▸ Activity
No pictures belong in the copy, but every line of the material below must be reproduced exactly.

▸ Data provided
· · ·
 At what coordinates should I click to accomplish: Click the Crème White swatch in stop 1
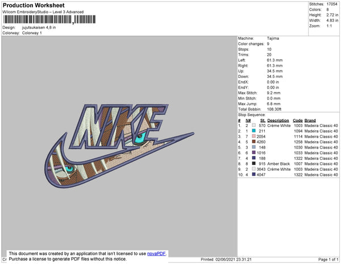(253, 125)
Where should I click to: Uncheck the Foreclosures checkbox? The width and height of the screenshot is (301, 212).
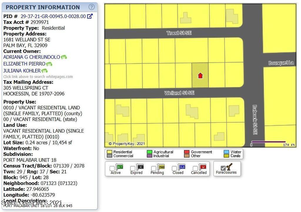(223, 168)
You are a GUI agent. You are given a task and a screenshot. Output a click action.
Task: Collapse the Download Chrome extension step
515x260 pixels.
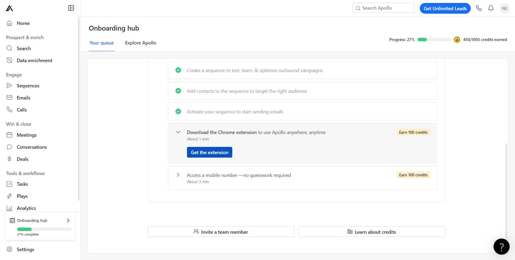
· · ·
▸ Answer box
 At what coordinates should I click to accomplish: Click the Crème White swatch in stop 1
(253, 125)
Where should I click to: Uncheck the Foreclosures checkbox? The width and height of the screenshot is (301, 212).
(223, 168)
You are a GUI agent. You are given a task and a screenshot. Output a click action.
Task: Collapse the Download Chrome extension step
515x260 pixels.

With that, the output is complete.